O avanço da construção civil no Litoral Norte de Maceió transformou a paisagem de bairros como Guaxuma, Garça Torta e Riacho Doce — e virou fonte de tensão entre moradores antigos, órgãos de controle e o setor imobiliário. O tema chega à Câmara Municipal nesta terça-feira (9), quando uma audiência pública convocada pelo vereador Allan Pierre (MDB) vai reunir poder público, especialistas, entidades da sociedade civil e representantes do mercado para debater os rumos do crescimento urbano na região.
A moradora Carmen Fonseca, que vive na área há mais de 40 anos, resume o sentimento de quem acompanhou a chegada das obras de perto. Segundo relato publicado pelo portal Cada Minuto, ela desabafou: "Ver essa construção exacerbada, feita de forma tão desrespeitosa na beira da praia, corta o coração." Carmen ainda relata problemas surgidos no entorno de sua casa após o início das obras — como o aparecimento de ratos e o transbordamento de esgoto —, e diz que moradores tradicionais convivem com pressão constante para vender seus imóveis.

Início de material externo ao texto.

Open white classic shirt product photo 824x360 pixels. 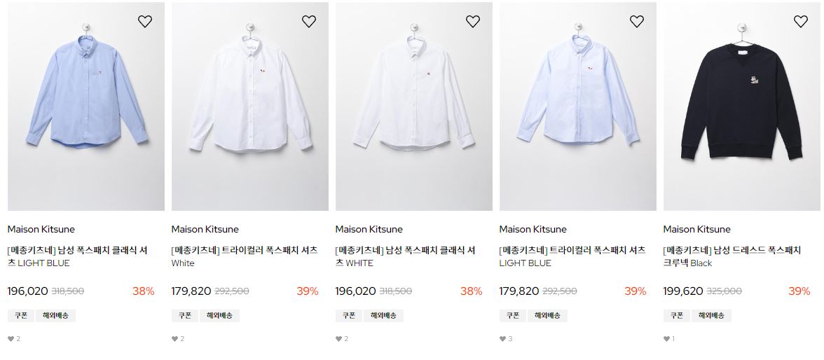click(414, 106)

Uma recomendação do Ministério Público do Estado de Alagoas à Secretaria Municipal de Meio Ambiente e Urbanismo (Semurb) para suspender licenciamentos ambientais e urbanísticos nos bairros de Guaxuma, Garça Torta e Riacho Doce pautou discussões anteriores na Câmara, provocadas pelo próprio vereador Allan Pierre.
Em sessão no início de 2026, o parlamentar já alertava que, por força de decisão judicial, o município havia deixado de emitir licenças para novas construções no Litoral Norte. "Não sou contra ao desenvolvimento econômico, imobiliário, não sou contra a construção civil, mas muito me preocupa com a Maceió que está sendo construída. O Litoral Norte tem vivenciado um caos na mobilidade urbana, e o meio ambiente é agredido com qualquer construção", discursou ele.
Vereadores de diferentes partidos também apontaram situações preocupantes na área, incluindo mobilidade, tratamento de esgoto, acesso à praia e avanço do mar. Mais recentemente, lideranças comunitárias foram à Câmara pedir mais investimentos em infraestrutura em bairros de crescimento acelerado, como Riacho Doce, além de escolas, unidades de saúde e até um cemitério no Litoral Norte.
A falta de entendimento sobre o licenciamento de construções na região levou empresas e clientes à Justiça. Durante sessões na Câmara, parlamentares afirmaram que a ausência de uma norma definitiva gerou insegurança jurídica e aumentou a demanda por ações judiciais.
A discussão acontece num momento decisivo para o planejamento da cidade. Em abril, a Prefeitura entregou à Câmara o Plano Diretor Participativo de Maceió, elaborado pelo Iplam com ampla participação popular. O documento traz a minuta do projeto de lei que vai orientar o crescimento urbano da capital nos próximos anos.
Entre as propostas, estão a ampliação das Zonas Especiais de Preservação Cultural no Litoral Norte e a criação de Zonas de Interesse Ambiental e Paisagístico (ZIAP), com controles preventivos para evitar a ocupação desordenada e garantir a preservação dos ecossistemas locais.
Segundo informações divulgadas pelo portal Cada Minuto, o arquiteto e urbanista Fábio Nogueira avalia que o crescimento imobiliário na região ocorre dentro dos parâmetros da legislação vigente — mas pondera que essa mesma legislação já não dá conta da realidade atual, o que reforça a urgência de um novo Plano Diretor. Para Allan Pierre, a audiência desta terça não tem como objetivo frear o setor: a proposta é garantir que o desenvolvimento aconteça "com equilíbrio, dentro de critérios de razoabilidade e sustentabilidade", conforme declarou à mesma publicação.